Preocupación por la salud de Julio De Vido: denuncian agravamiento y cuestionan su detención
La salud de Julio De Vido encendió alarmas en las últimas horas luego de que su entorno confirmara un agravamiento de su cuadro clínico, tras una serie de intervenciones cardíacas de urgencia.
El exministro fue diagnosticado con fibrilación auricular a comienzos de abril en el Hospital Interzonal de Ezeiza y posteriormente trasladado a la Ciudad de Buenos Aires, donde permanece internado en un centro de alta complejidad.
Durante su internación, los médicos detectaron lesiones coronarias severas, por lo que debieron realizarle una angioplastia con colocación de stents. Además, se le practicaron estudios cardiológicos avanzados y una cardioversión eléctrica para estabilizar su ritmo cardíaco.
Un cuadro de alto riesgo
Desde su defensa señalaron que De Vido, de 76 años, es un paciente de “alto riesgo cardiovascular”, agravado por su condición de diabetes insulinodependiente. Advirtieron que su estado requiere controles constantes y atención médica especializada.
Críticas al sistema penitenciario
La abogada Alessandra Minnicelli cuestionó duramente las condiciones de detención del exfuncionario y aseguró que el contexto actual “provoca un agravamiento de su salud y una grosera disminución de su expectativa de vida”.

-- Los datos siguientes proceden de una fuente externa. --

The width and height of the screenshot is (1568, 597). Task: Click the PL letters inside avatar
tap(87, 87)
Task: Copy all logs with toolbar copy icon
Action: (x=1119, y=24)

En ese sentido, la defensa sostiene que el sistema penitenciario no garantiza un seguimiento adecuado para su estado clínico y pone en duda las evaluaciones que indican que el paciente estaría “compensado”.
El caso reaviva el debate sobre las condiciones de detención de personas mayores con enfermedades graves y la necesidad de compatibilizar las decisiones judiciales con el cuidado de la salud.